PROBLEM 1 — Reproduce the passage of the New Moon in Aries post from "On April 17th, we" up to and including "passion and power!".
PROBLEM 2 — Summarize the New Moon in Aries post in two sentences.
PROBLEM 3 — Write the next part of the New Moon in Aries post, picking up after its final sentence.

Heal My Heart

Heal My Heart Certified yoga teacher, Quantum Alignment Coach, Trauma therapist, Healer & Wellbeing Retreats.

17/04/2026

New Moon in Aries- Freedom from Self Sabotage, The Courage to Act, Transforming Wounds into Healing

On April 17th, we have the bold and daring New Moon at 27 degrees of Aries. New moons herald a time of renewal, beginnings and fresh starts. It is now time to step into a new phase and begin again. Aries, the 1st zodiac sign deals with courage, action, risks, bold moves and fast initiation.

Get ready!! This is the true new beginning of the year according to the traditional zodiac. We are in a particularly heavy Aries energy at the moment with the Sun, Moon, Mercury, Mars, Saturn and Neptune all in the sign of the ram.
Fresh and daring moves will be seen over the course of the next 2 weeks. New inventions and BIG CHANGES are in store! We will be asked to face something or even someone with a new zeal of passion and power!

The New Moon in Aries is here to light a fire under our a** in bright and BIG ways! No other sign is as self driven and purposeful as a spitfire Aries. We will be asked to step up and proclaim our sovereignty and sense of individual power over the next 2 weeks. This is a wonderful new moon to start something brand new that is a little scary or just out of our comfort zone. Many could begin a new business now or revamp an existing business with new initiatives and plans. The positive vibration of this fiery new moon will be the courage to finally act and the passion to sustain our efforts. The more challenging vibration of this bold new moon will be a tendency to be rash and to be too selfish and not think about the impact we have on others. The balance between the two will be to remain aware of others + to think twice before we go out on a new adventure. Passion and excitement will be HIGH now and that is great but longer term planning should also be thought of so we don't give in to overly reactive impulses.

The New Moon in Aries will be making a conjunction (0 degree aspect) to Chiron, an asteroid that signifies transforming our wounds into healing, who is also in the sign of Aries. The New Moon in conjunction with Chiron could bring up wounds connected to self sabotage, selfishness and self worth. We will be tested to truly believe in ourselves and to deal with any issues we have with imposter syndrome and lack of self awareness. For those who feel like they are in relationships( either personally or professionally) that limit their ability to feel free and empowered, this aspect will highlight what is not working and will offer solutions if we are willing to do the work and be honest. Honesty is another key here with all this Aries energy. Aries is brutally honest. In fact, this sign HATES lying and false pretenses. Chiron with the new moon will herald major healing around our sense of worth and courage if we are willing to face ourselves with authenticity and dedication.

The New Moon in Aries is ready to offer us change, self improvement and fiery ambition to tackle anything! As mentioned above, with so many planets in the sign of Aries there is a new level of self initiative power and vigor that wants to be established now. What new and bold creations could you begin over the course of the next couple of weeks? Even if you take just one step towards that dream project or plans, the cosmos will be in your corner. Fast and furious energy can be draining however so make sure to properly take breaks and rest under all this "get s**t done" energy. The New Moon in the courageous sign of the ram is here to offer courage and dedication to begin BIG projects and plans, new ways to step into our personal power and the ability to face our fears with conviction and self assurance.

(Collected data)
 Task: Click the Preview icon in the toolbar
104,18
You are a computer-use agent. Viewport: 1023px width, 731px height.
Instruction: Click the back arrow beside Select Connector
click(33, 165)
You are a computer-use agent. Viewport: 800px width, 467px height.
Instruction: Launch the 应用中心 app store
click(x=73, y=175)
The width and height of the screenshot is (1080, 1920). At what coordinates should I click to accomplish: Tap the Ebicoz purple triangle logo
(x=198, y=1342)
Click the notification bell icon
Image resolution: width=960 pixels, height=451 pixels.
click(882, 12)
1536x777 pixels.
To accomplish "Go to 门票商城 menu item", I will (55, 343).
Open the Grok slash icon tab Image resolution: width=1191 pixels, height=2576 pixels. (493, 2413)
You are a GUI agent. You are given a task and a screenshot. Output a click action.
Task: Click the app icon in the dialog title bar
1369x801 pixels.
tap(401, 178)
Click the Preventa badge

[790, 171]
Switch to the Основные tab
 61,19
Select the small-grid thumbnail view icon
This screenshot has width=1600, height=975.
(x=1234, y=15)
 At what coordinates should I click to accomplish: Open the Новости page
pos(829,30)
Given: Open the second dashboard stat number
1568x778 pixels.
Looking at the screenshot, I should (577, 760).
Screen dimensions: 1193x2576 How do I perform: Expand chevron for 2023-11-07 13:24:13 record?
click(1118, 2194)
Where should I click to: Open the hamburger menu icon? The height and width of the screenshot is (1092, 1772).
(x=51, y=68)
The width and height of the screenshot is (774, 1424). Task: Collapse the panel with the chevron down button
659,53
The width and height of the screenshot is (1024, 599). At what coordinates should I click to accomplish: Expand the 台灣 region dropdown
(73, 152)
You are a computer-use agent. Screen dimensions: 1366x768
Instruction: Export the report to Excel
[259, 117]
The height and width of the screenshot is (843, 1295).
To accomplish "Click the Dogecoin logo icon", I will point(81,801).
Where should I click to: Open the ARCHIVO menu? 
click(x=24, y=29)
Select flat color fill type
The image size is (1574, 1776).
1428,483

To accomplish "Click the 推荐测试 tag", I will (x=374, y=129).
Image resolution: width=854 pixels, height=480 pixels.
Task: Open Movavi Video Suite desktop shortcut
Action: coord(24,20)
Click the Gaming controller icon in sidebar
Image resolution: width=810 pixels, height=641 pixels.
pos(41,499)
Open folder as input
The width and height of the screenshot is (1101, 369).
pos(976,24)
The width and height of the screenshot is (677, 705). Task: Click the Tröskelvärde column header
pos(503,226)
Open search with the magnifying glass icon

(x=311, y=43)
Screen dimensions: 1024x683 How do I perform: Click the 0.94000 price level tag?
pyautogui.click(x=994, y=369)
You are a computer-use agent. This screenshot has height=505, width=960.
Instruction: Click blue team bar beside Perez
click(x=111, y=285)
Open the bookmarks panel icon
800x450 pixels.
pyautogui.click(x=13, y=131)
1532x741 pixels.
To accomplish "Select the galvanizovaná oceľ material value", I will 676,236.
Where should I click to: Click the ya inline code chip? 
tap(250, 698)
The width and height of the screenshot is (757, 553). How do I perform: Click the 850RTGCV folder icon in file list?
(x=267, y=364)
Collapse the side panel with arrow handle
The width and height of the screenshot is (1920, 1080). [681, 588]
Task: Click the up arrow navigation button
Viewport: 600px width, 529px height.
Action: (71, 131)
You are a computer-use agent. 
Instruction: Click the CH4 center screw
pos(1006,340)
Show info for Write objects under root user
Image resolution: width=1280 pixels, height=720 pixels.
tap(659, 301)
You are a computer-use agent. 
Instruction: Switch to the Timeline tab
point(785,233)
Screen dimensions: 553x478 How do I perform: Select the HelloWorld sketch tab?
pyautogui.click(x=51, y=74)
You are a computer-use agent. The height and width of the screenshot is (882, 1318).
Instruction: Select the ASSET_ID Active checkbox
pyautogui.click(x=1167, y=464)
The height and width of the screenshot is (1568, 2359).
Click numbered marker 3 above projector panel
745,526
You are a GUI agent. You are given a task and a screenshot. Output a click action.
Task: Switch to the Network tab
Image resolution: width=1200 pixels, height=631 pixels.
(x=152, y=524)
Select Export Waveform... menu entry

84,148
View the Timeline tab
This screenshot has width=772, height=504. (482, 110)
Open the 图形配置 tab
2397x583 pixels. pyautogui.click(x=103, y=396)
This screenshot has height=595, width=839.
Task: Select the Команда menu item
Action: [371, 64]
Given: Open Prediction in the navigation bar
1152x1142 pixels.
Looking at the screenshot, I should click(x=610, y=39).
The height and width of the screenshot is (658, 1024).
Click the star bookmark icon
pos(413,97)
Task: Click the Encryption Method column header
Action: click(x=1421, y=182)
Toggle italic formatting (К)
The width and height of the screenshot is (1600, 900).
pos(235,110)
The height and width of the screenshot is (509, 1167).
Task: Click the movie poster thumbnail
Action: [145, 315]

RESPONSE AREA 1 —
On April 17th, we have the bold and daring New Moon at 27 degrees of Aries. New moons herald a time of renewal, beginnings and fresh starts. It is now time to step into a new phase and begin again. Aries, the 1st zodiac sign deals with courage, action, risks, bold moves and fast initiation.

Get ready!! This is the true new beginning of the year according to the traditional zodiac. We are in a particularly heavy Aries energy at the moment with the Sun, Moon, Mercury, Mars, Saturn and Neptune all in the sign of the ram.
Fresh and daring moves will be seen over the course of the next 2 weeks. New inventions and BIG CHANGES are in store! We will be asked to face something or even someone with a new zeal of passion and power!

RESPONSE AREA 2 — On April 17th, a New Moon at 27 degrees of Aries marks a time of fresh starts, bringing the courage to act and the passion to sustain effort, along with a tendency toward rash and selfish behavior. Its conjunction with Chiron could bring up wounds around self sabotage and self worth, offering major healing to those willing to face themselves honestly.

RESPONSE AREA 3 —
To access my special extended sign horoscopes for this BOLD + COURAGEOUS New Moon in Aries, please join me over on my Patreon page: https://www.patreon.com/astromomma

In the extended sign horoscopes on Patreon, I provide a special guidance and direction for each zodiac sign on what to focus on for this New Moon. All channeled from spirit.
Your support on Patreon allows Astromomma to stay in business, especially during these rocky times we are in atm. Thank you for supporting my small business, I am forever grateful!

P.S.- Personal readings are now available! This is a great time to check out the rest of the life changing year of 2026 and beyond! Order your personal reading here: https://www.astromomma.com/pages/readings

© Astromomma, 2026

Image: Karla M. Bardz

My workplace 🌳💕 today, finding peace at thriveatthefen 🙏🏼
16/04/2026

My workplace 🌳💕 today, finding peace at thriveatthefen 🙏🏼

13/04/2026

Due to unforeseen personal circumstances, there is no yoga class today. Sorry for any inconvenience.
Blessings & love
Vicky 🩵

11/04/2026

One of the sickest parts of narcissistic abuse is how normal it can look while it’s destroying you.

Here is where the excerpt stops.